Pixel coordinate grounding data:
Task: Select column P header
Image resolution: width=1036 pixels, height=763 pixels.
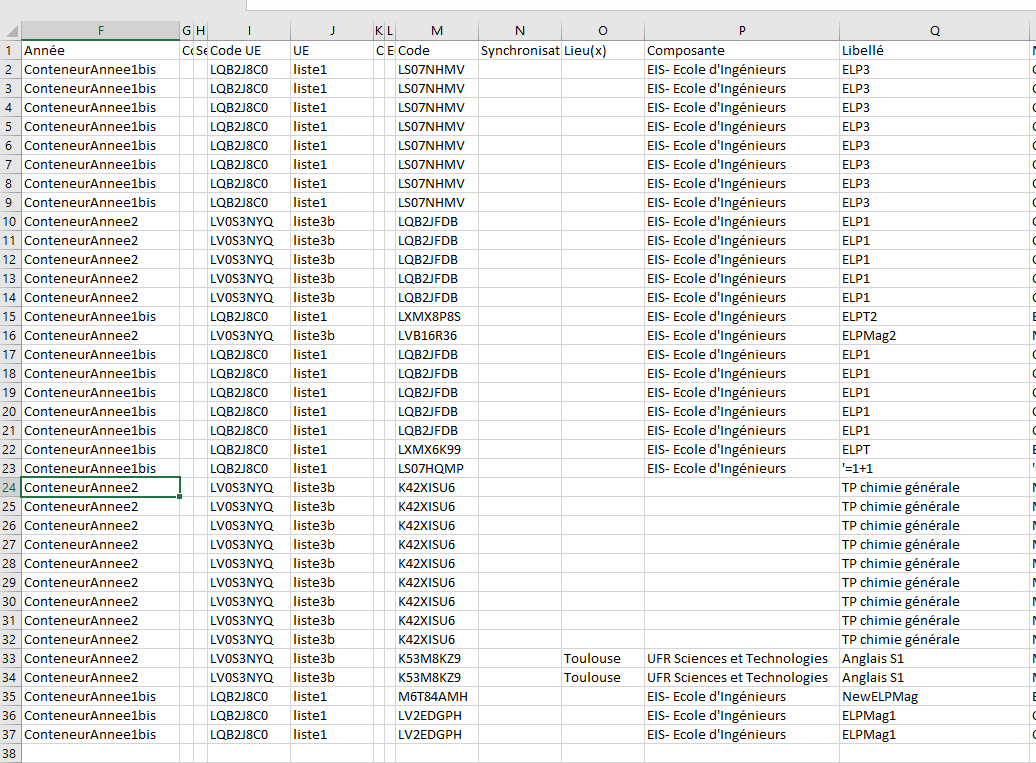Action: point(742,30)
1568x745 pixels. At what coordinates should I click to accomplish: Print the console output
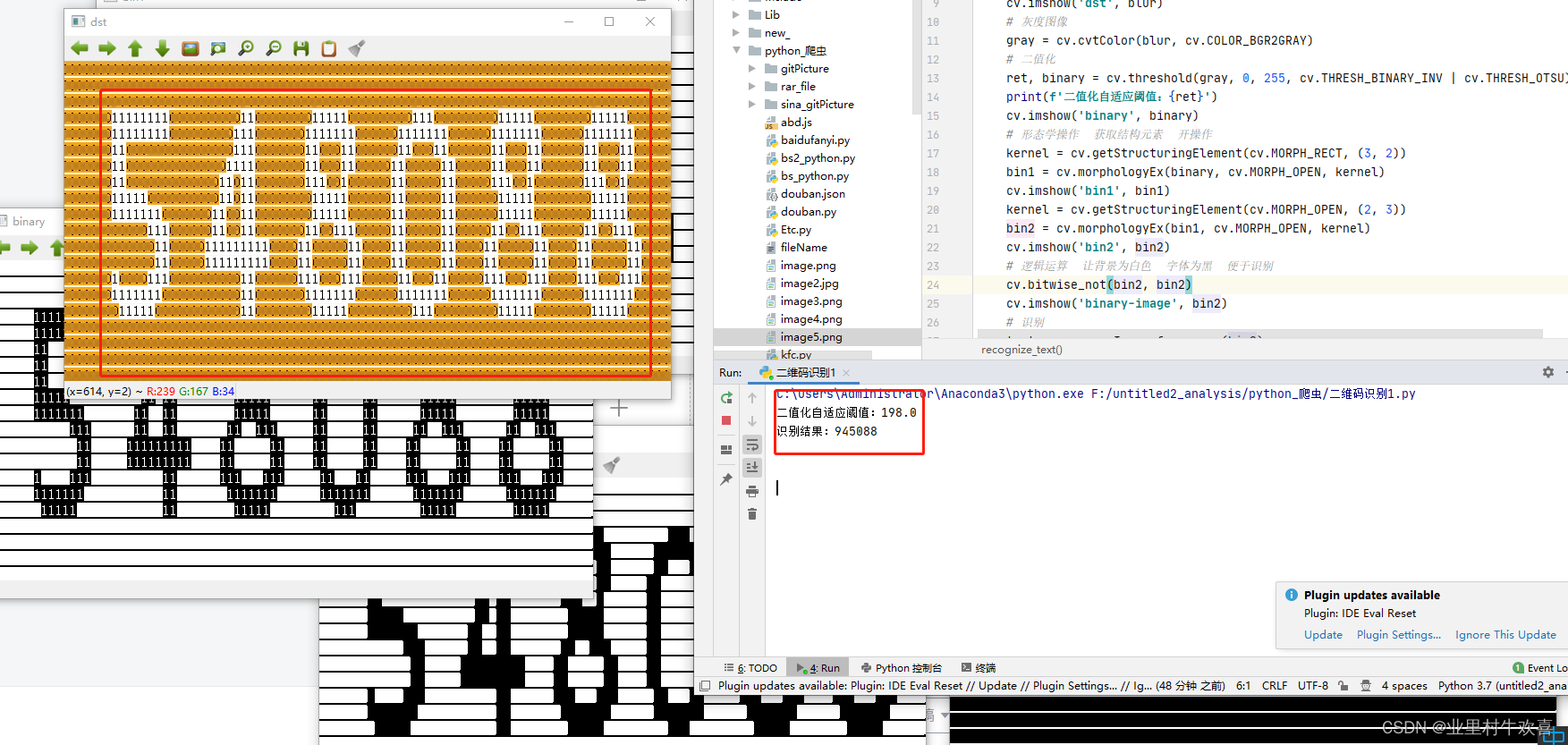[x=752, y=491]
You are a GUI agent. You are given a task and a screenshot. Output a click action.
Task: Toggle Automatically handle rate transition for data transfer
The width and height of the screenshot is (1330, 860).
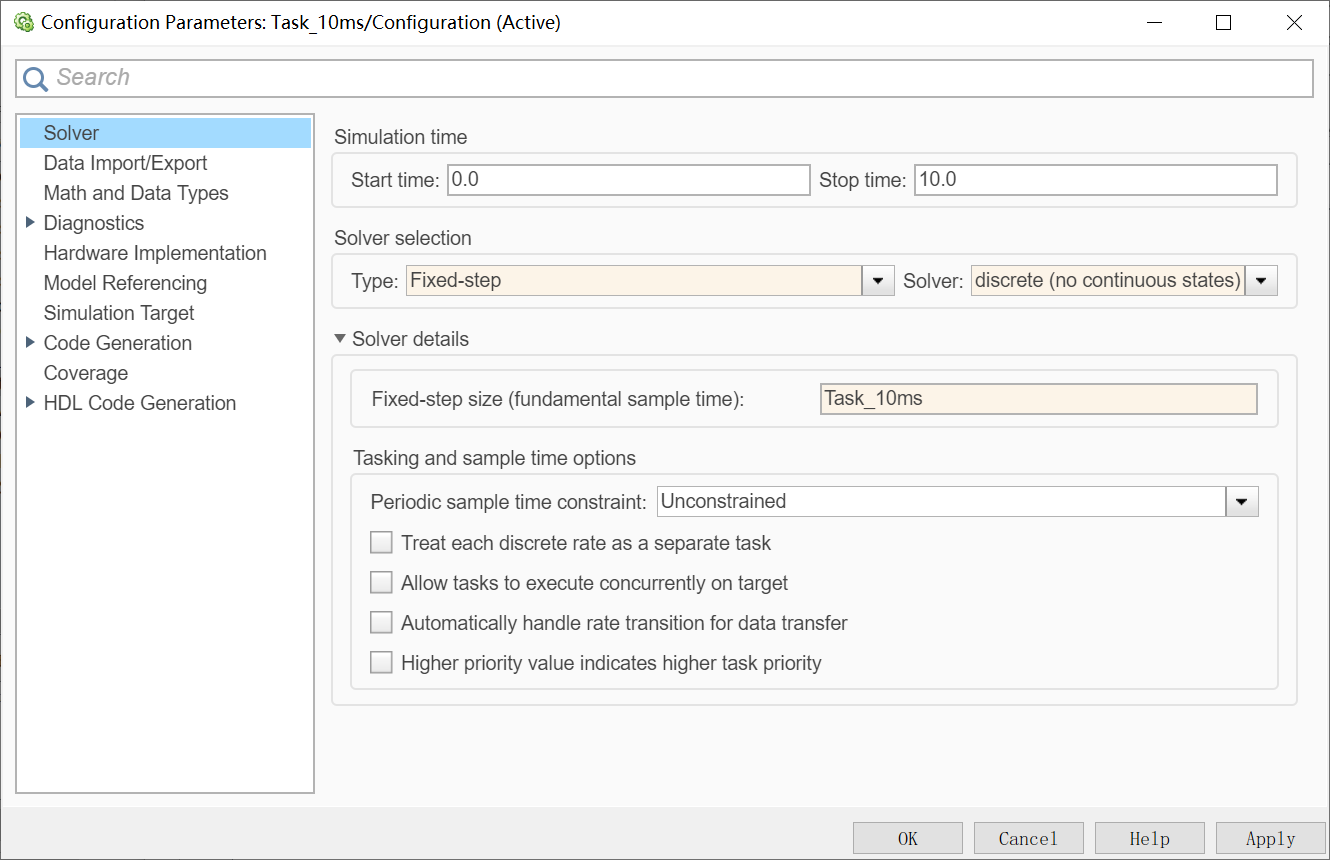[381, 623]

### DESCRIPTION OF THE TASK
Print exactly the lines from the one containing "The width and" through the last line of the records, both included, and leave out the pictures.

### EXERCISE ANSWER
The width and height of the screenshot is (1330, 860).
[381, 623]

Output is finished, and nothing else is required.